La publication des Ballades et romances (1822) et du poème dramatique Dziady (les Aïeux) d’Adam Mickiewicz* (1798-1855) en est le tournant décisif vers le romantisme. Varsovie, où la terreur se déchaîne, cesse pour un temps d’être le centre de la vie culturelle ; c’est Paris qui devient le refuge de la grande émigration polonaise du xixe s., c’est à Paris que paraît l’œuvre de Mickiewicz, de Juliusz Słowacki (1809-1849) et de Zygmunt Krasiński (1812-1859). Les poètes romantiques sont les guides et les prophètes de la nation déchirée ; dans la troisième partie des Aïeux (1832), Mickiewicz parle en prophète de la mission de la Pologne martyre, prédestinée à offrir au monde la liberté totale (le messianisme du poète est influencé par le mystique Andrzej Towiański) ; les poèmes dramatiques de J. Słowacki (Kordian, 1834 ; Anhelli, 1838) et de Z. Krasiński (la Non Divine Comédie, 1835 ; Iridion, 1836) traitent, eux aussi, de brûlantes questions nationales. Par la suite paraîtront les poèmes épiques : Pan Tadeusz (Messire Thadée, 1834) de Mickiewicz, Beniowski (1841) et le Roi Esprit (1847) de Słowacki. C’est alors que Cyprian Norwid* (1821-1883) s’établit à Paris : son œuvre en vers (Poésies, 1862) et en prose, presque totalement inédite de son vivant, est celle d’un penseur lucide et d’un grand lyrique, qui annonce la sensibilité moderne.

En Pologne, Wincenty Pol rédige des poèmes consacrés aux insurgés, Teofil Lenartowicz et Władysław Syrokomla composent des pièces folkloriques : l’œuvre poétique de Kornel Ujejski est influencée par celle de J. Słowacki. Dans la prose se signalent Józef Ignacy Kraszewski (1812-1887), auteur de romans historiques et de romans de mœurs, Józef Korzeniowski, Henryk Rzewuski et Teodor Tomasz Jeż (pseudonyme de Zygmunt Miłkowski). Aleksander Fredo (1793-1876) se fait connaître par d’excellentes comédies telles que la Vengeance, Vœux de jeunes filles.

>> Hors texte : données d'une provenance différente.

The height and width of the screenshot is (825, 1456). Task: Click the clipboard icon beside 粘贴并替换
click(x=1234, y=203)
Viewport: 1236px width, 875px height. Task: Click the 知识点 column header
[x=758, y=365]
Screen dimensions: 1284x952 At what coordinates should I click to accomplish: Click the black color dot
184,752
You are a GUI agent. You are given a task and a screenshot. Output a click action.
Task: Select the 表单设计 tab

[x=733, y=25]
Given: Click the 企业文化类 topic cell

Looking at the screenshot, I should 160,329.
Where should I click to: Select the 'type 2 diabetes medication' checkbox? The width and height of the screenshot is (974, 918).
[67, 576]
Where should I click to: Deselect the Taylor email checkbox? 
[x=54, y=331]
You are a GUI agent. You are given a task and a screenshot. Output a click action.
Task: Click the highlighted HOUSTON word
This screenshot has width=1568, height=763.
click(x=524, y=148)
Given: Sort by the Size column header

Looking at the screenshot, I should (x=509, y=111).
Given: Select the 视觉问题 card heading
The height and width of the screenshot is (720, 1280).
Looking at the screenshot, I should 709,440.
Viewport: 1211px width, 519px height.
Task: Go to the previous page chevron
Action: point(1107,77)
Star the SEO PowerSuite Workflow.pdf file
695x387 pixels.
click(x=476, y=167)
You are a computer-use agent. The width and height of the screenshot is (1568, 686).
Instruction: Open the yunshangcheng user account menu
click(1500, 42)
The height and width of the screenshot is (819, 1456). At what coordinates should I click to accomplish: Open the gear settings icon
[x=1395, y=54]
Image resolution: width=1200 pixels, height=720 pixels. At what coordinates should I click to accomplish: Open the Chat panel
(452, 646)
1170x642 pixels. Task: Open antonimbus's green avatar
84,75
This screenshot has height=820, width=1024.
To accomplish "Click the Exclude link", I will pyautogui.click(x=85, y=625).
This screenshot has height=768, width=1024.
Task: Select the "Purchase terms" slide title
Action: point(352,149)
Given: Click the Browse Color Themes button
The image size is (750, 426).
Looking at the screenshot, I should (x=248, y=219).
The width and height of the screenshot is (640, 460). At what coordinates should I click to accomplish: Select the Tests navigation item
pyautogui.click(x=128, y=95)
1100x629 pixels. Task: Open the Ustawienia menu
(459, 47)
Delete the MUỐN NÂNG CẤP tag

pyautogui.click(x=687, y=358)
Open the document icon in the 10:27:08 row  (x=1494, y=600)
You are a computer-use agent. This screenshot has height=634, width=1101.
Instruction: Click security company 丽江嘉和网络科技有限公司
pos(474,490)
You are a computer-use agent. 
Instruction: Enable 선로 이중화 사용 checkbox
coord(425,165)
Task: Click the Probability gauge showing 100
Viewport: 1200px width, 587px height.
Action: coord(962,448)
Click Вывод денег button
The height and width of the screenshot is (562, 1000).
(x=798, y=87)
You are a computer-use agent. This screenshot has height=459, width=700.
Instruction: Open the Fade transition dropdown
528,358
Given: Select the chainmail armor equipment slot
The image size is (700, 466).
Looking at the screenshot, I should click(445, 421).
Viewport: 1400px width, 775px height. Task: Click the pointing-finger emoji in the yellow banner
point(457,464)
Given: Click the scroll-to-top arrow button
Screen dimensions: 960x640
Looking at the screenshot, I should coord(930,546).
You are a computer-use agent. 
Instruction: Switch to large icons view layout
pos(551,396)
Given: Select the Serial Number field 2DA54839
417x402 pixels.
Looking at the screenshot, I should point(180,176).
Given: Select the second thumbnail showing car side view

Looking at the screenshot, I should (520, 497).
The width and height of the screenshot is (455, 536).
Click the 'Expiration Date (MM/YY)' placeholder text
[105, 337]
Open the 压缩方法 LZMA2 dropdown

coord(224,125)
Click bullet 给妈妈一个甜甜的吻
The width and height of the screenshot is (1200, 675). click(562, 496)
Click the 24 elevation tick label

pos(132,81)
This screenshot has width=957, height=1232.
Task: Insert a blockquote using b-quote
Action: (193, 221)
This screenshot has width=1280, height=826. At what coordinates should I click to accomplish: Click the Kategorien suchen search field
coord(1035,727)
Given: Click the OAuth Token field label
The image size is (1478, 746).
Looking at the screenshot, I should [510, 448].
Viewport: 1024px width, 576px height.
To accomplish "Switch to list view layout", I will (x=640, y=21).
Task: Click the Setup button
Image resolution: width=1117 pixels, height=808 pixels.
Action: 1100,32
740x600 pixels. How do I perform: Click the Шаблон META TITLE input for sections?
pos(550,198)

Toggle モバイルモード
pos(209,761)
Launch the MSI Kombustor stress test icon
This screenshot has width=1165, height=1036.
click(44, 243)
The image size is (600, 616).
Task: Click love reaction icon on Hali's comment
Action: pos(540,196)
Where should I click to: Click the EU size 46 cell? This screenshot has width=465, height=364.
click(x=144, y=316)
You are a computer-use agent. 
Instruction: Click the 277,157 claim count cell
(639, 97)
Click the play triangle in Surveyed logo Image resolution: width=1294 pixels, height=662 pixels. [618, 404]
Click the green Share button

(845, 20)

Après l’insurrection nationale de 1863, une réaction contre les élans romantiques se manifeste dans le programme d’une nouvelle école littéraire, dite « positiviste » (1864-1890) ; ses représentants s’efforcent d’élever le niveau économique et culturel du pays. Le rôle de la littérature devient dès lors éducatif, et son caractère prend un tour réaliste et social. Bien qu’il puise son origine dans le sol natal, le nouveau courant est pourtant lié aux tendances littéraires étrangères. Toute une lignée de romanciers et d’essayistes se fait remarquer : ainsi Kraszewski, Jeż, déjà cités, mais aussi Bolesław Prus (1847-1912), Eliza Orzeszkowa (1841-1910) [Sur le Niémen, 1888], Henryk Sienkiewicz* (1846-1916), Aleksander Świętochowski (1849-1938) ; le roman historique joue un rôle de premier plan (la trilogie de Sienkiewicz, vaste panorama de la Pologne du xviie s., 1884-1888 ; les évocations du passé de Kraszewski). Vers 1885 apparaît un groupe d’écrivains naturalistes parmi lesquels il faut nommer Adolf Dygasiński et Gabriela Zapolska.